In 1716 Lady Catherine was living on Jews' Row where she continued to live until after Mary Astell's death in 1731 (Astell moved with her in 1726), although in 1730, her house is listed as empty. After withdrawing from public life in 1709, Astell founded a charity school for girls in Chelsea. According to the reports at present in the Royal Hospital Chelsea, this charity school for the education of the daughters of the Pensioners of Chelsea Hospital was established in 1729 by Lady Catherine, Lady Elizabeth Hastings, Lady Ann Coventry and other benevolent persons. When she was 60 years old, in 1726, Astell was invited to live with Jones, with whom she resided until her death in 1731. A letter from Thomas Birch to George Ballard stated that Astell lived with Lady Catherine in Chelsea. One more possible trace of residence occurred in a letter from Astell to Sir Hans Sloane dated 25 April 1724, from Manor Street.

Lady Catherine died on 14 April 1740.

==Burial and relationship with Kendall==
Lady Catherine's remains were buried in the chapel of St John the Baptist in Westminster Abbey, with those of Mary Kendall, who had died on 4 March 1710. The inscription reads:
"Mrs Mary Kendall daughter of Thomas Kendall Esqr. and of Mrs Mary Hallet, his wife, of Killigarth in Cornwall, was born at Westmr. Nov.8 1677 and dy'd at Epsome March 4, 1709/10, having reach'd the full term of her blessed Saviour's life; and study'd to imitate his spotless example. She had great virtues, and as great a desire of concealing them: was of a severe life, but of an easy conversation; courteous to all, yet strictly sincere; humble, without meanness; beneficient, without ostentation; devout, without superstition. These admirable qualitys, in which she was equall'd by few of her sex, surpass'd by none, render'd her every way worthy of that close union and friendship in which she liv'd with the Lady Catherine Jones; and in testimony of which she desir'd that even their ashes, after death, might not be divided: and, therefore, order'd her selfe here to be interr'd where, she knew, that excellent Lady design'd one day to rest, near the grave of her belov'd and religious mother, Elizabeth, Countess of Ranelagh. This monument was erected by Capt. Charles Kendall".
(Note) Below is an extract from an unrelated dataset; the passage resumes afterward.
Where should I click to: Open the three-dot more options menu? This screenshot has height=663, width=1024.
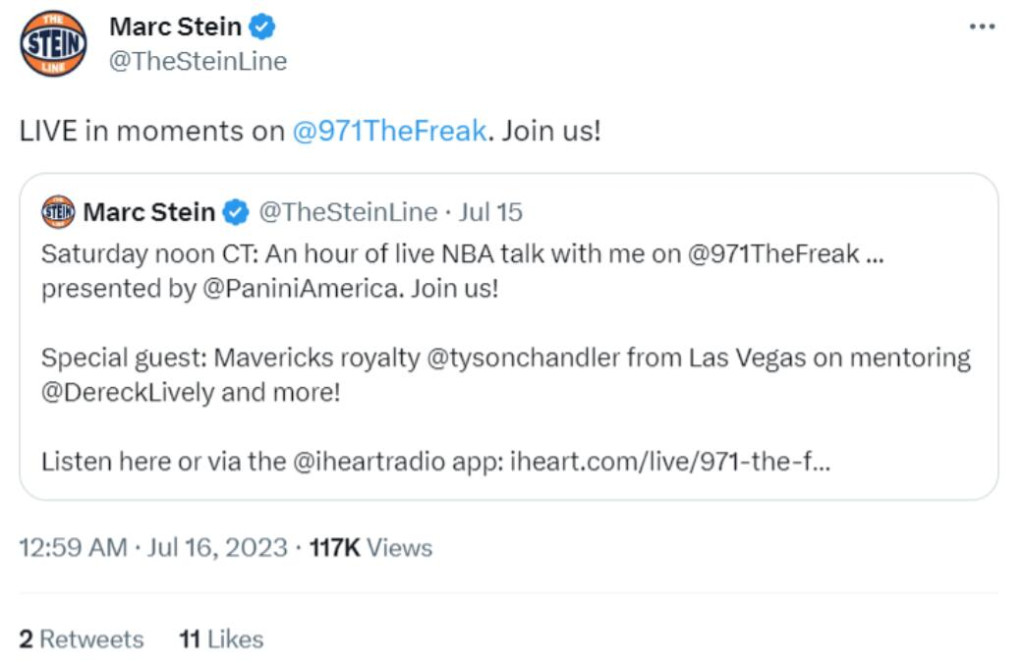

Mary Kendall was the niece of James Kendall, politician and governor of Barbados, who is buried in the south choir aisle of Westminster Abbey. She was born at Westminster in London on 8 November 1677, the daughter of Thomas Kendall, Esquire (d. 1684), and of Mary Hallet, of Killigarth, Cornwall. She lived with Lady Catherine, and when she died, on 4 March 1709/10, she asked to be buried in the chapel of St John the Baptist in Westminster Abbey since she knew that Lady Catherine wanted to rest near her mother, Elizabeth, Countess of Ranelagh, who was already buried there. Moreover, Mary Kendall asked that, considering the "close union and friendship in which she lived with the Lady Catherine Jones [...] she desired that even their ashes, after death, might not be divided".